WHAT WE HAVE DONE
Evidence: 01
A million pound exit, twenty years after Tom bought the business at 22 with every penny he had.
Five years in, Tom expanded into a garage business against his gut feeling. He entered an industry he knew nothing about, hired the wrong people and took on heavy upfront costs, all while pulling focus away from the taxi business that was already working.
Cash flow tightened, VAT pressure built and customers owing money started going under. The business came dangerously close to collapse.
The recovery came from stepping back early enough to regain control, stripping costs back hard and rebuilding around what actually worked.
What followed was twenty years of understanding margins properly, controlling costs and building a business that no longer relied on Tom to function.
Revenue increased fifteenfold and the business sold for over a million pounds because it had been structured to run properly without its owner at the centre of every decision.
Evidence: 02
Not theory. Just a business that was fixed properly.
A Devon marine firm working on superyachts, including projects for Princess Yachts, asked Tom for help. There was no provision for VAT or tax, the bookkeeping was months behind, and the business was technically dead on arrival.
Tom took full financial control, not as an advisor but with the chequebook in his hand. VAT and tax liabilities were ring-fenced, creditors were paid down on agreed terms, and the business was put back on a professional footing.
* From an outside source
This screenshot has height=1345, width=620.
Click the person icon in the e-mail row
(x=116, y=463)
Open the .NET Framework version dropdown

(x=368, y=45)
The staff stayed throughout, with natural turnover only.
Twenty four months later the business had moved from insolvency risk to stable, consistent monthly profit.
It became saleable, was sold at a profit, and was turned around without a single penny of external investment.
From the brink of insolvency to a marketable asset.
EVIDENCE: 03
A group of aesthetic clinics in the South West turning over strong revenue, with real demand and full diaries, but profit never matched the workload.
The business was not struggling. It was busy and losing money it had already earned. Time, bookings and financial control were not properly joined up.
We rebuilt how clinical time, capacity and revenue were tracked so the business could properly see where money was being made, where it was being lost and which parts of the operation were quietly dragging margin down.
Profit margins improved without adding a single extra appointment.
More revenue from the same workload. That is what structure does.